Work to complete: Within the listing below, please copy exactly the lines between the line holding "The height and width of the screenshot is (806, 1237)." and the line holding "This screenshot has height=573, width=800.", inclusive.

━━━━━ Record excerpts ━━━━━

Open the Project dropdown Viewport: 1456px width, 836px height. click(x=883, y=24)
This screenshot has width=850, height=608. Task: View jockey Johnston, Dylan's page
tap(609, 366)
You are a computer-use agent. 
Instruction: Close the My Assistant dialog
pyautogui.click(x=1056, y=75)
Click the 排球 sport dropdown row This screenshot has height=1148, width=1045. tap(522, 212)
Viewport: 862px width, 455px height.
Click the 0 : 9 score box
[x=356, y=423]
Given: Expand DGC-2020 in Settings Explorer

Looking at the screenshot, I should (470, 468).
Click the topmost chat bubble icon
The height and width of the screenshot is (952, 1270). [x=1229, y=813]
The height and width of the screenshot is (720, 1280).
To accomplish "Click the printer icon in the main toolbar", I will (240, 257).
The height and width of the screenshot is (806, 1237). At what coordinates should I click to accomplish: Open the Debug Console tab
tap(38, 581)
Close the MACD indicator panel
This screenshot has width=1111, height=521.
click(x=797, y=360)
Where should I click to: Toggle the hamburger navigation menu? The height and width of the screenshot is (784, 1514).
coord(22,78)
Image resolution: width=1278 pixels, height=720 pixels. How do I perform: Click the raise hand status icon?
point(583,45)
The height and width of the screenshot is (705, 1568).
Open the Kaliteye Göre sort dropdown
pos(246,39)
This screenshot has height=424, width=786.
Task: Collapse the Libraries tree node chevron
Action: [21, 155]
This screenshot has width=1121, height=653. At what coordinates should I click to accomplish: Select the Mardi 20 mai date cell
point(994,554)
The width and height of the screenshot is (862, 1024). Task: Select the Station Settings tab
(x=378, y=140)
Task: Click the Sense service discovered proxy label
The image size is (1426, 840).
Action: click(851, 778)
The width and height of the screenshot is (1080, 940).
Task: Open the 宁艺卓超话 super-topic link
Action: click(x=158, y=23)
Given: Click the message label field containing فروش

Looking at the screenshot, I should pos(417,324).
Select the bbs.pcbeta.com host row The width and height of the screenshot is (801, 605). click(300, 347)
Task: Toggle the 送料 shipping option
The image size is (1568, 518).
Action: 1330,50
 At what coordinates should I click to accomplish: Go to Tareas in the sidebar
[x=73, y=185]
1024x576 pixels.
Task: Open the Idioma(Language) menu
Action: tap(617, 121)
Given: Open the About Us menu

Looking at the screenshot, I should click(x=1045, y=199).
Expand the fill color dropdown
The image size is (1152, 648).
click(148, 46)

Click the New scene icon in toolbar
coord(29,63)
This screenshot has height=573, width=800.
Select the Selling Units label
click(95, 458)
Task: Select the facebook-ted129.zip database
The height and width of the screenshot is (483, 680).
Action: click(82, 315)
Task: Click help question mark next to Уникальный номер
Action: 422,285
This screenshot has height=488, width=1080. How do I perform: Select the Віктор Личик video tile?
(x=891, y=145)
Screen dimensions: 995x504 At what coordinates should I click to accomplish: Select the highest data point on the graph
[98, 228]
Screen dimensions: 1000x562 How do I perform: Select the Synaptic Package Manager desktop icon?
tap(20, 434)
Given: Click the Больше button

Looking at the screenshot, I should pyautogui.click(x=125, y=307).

━━━━━

Reply:
The height and width of the screenshot is (806, 1237). At what coordinates should I click to accomplish: Open the Debug Console tab
tap(38, 581)
Close the MACD indicator panel
This screenshot has width=1111, height=521.
click(x=797, y=360)
Where should I click to: Toggle the hamburger navigation menu? The height and width of the screenshot is (784, 1514).
coord(22,78)
Image resolution: width=1278 pixels, height=720 pixels. How do I perform: Click the raise hand status icon?
point(583,45)
The height and width of the screenshot is (705, 1568).
Open the Kaliteye Göre sort dropdown
pos(246,39)
This screenshot has height=424, width=786.
Task: Collapse the Libraries tree node chevron
Action: [21, 155]
This screenshot has width=1121, height=653. At what coordinates should I click to accomplish: Select the Mardi 20 mai date cell
point(994,554)
The width and height of the screenshot is (862, 1024). Task: Select the Station Settings tab
(x=378, y=140)
Task: Click the Sense service discovered proxy label
The image size is (1426, 840).
Action: click(851, 778)
The width and height of the screenshot is (1080, 940).
Task: Open the 宁艺卓超话 super-topic link
Action: click(x=158, y=23)
Given: Click the message label field containing فروش

Looking at the screenshot, I should pos(417,324).
Select the bbs.pcbeta.com host row The width and height of the screenshot is (801, 605). click(300, 347)
Task: Toggle the 送料 shipping option
The image size is (1568, 518).
Action: 1330,50
 At what coordinates should I click to accomplish: Go to Tareas in the sidebar
[x=73, y=185]
1024x576 pixels.
Task: Open the Idioma(Language) menu
Action: tap(617, 121)
Given: Open the About Us menu

Looking at the screenshot, I should click(x=1045, y=199).
Expand the fill color dropdown
The image size is (1152, 648).
click(148, 46)

Click the New scene icon in toolbar
coord(29,63)
This screenshot has height=573, width=800.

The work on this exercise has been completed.